[Items from a data source]
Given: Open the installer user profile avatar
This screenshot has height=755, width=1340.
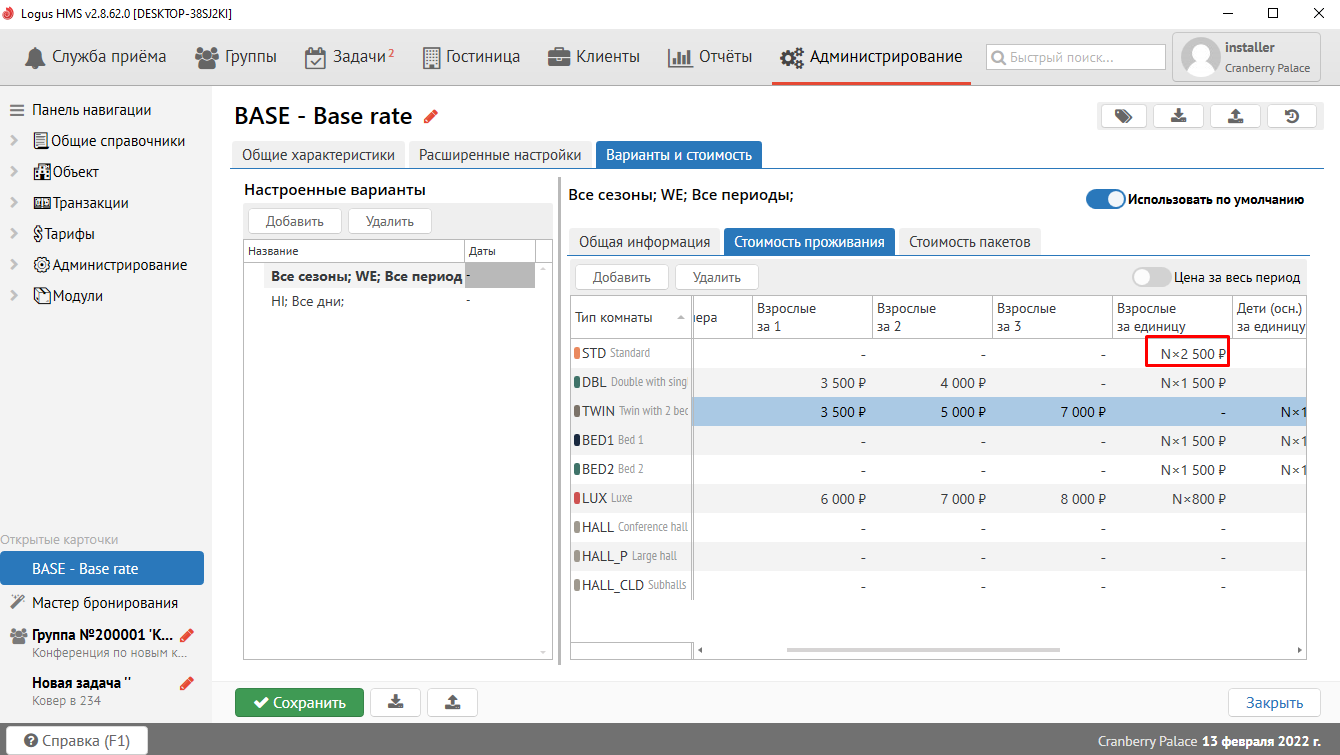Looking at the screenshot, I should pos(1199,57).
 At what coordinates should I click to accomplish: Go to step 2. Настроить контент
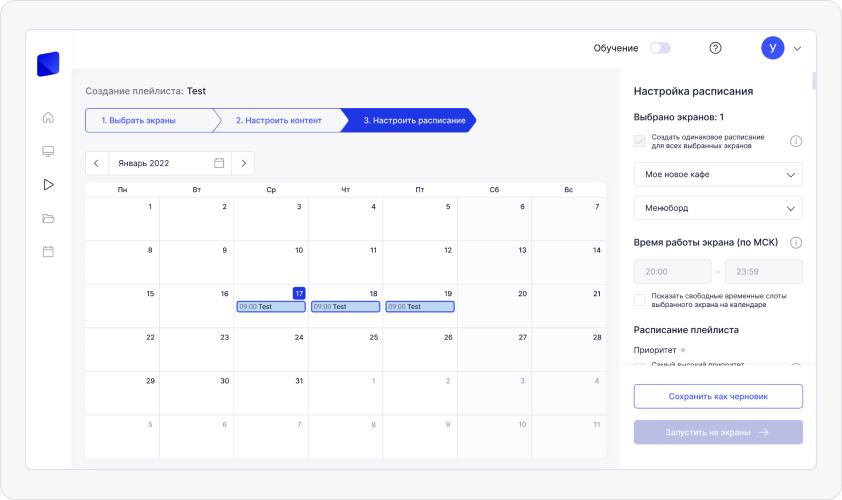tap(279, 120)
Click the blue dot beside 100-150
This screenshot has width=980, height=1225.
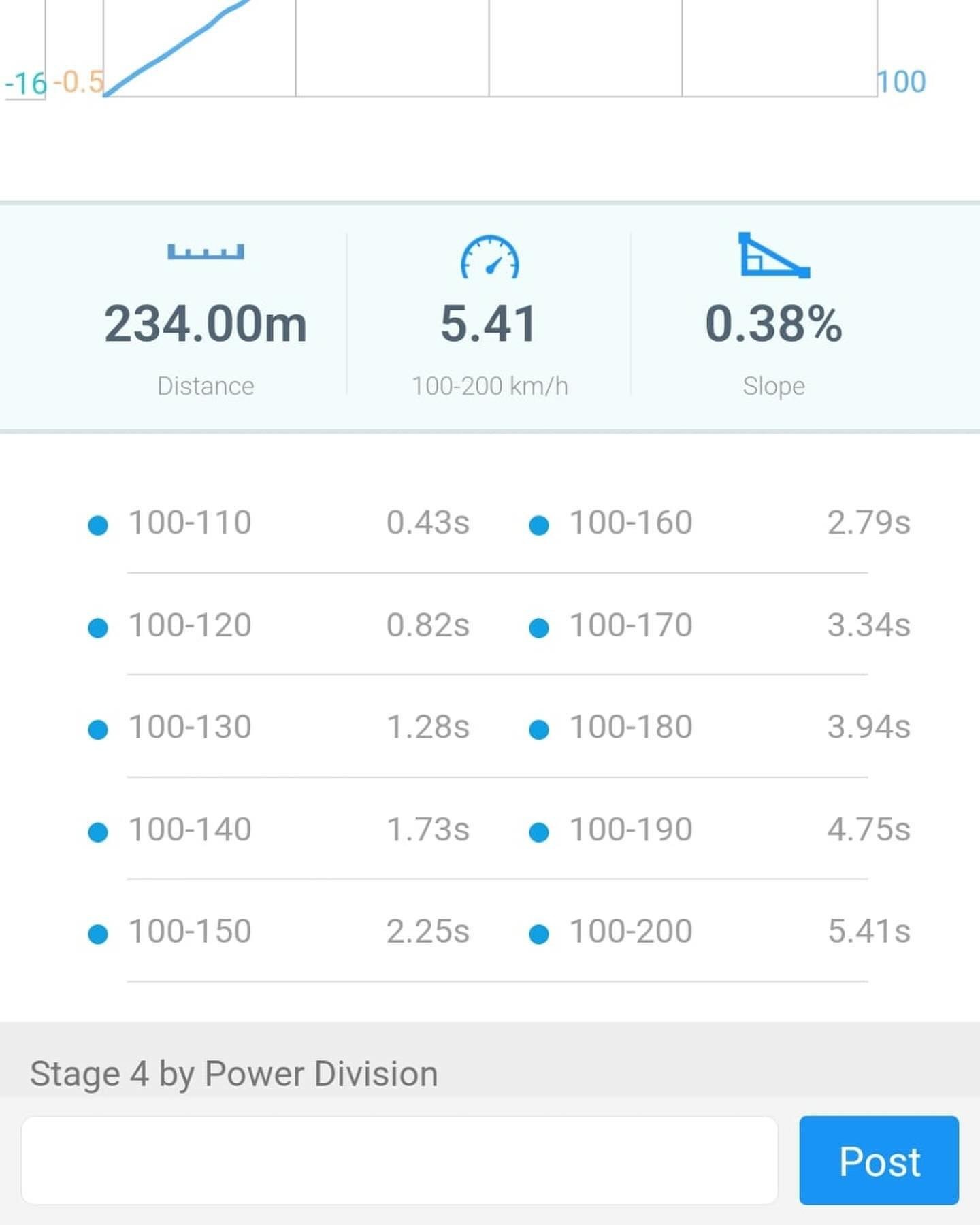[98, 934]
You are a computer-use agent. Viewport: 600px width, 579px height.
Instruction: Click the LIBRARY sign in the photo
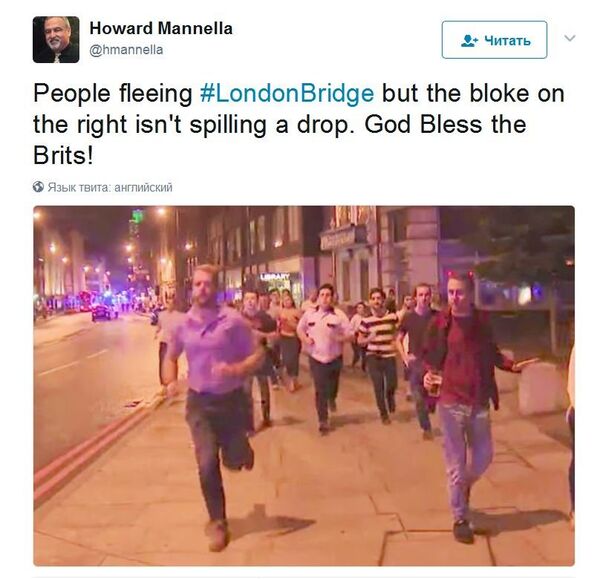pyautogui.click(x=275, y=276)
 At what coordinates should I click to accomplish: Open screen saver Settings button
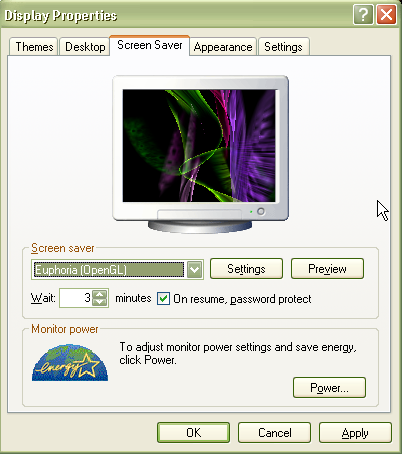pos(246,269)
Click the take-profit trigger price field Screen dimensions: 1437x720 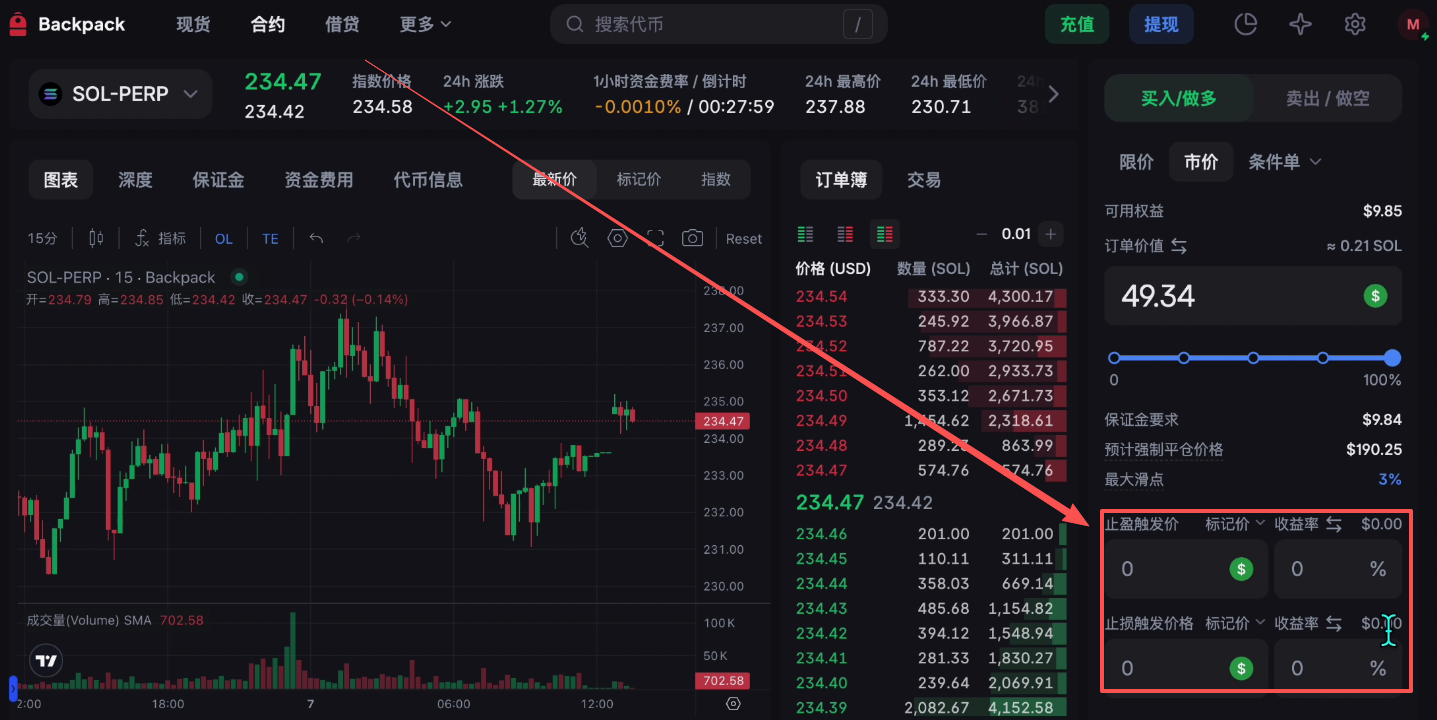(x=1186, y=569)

- [Exercise] Copy nothing but the lines above from the one with "This screenshot has height=755, width=1340." to the one with "You are a computer-use", inclusive, word for word. Leave every picture out.

- [Task output]
This screenshot has height=755, width=1340.
Looking at the screenshot, I should pos(1199,57).
 At what coordinates should I click to accomplish: Go to step 2. Настроить контент
tap(279, 120)
Click the blue dot beside 100-150
This screenshot has width=980, height=1225.
[98, 934]
You are a computer-use agent. Viewport: 600px width, 579px height.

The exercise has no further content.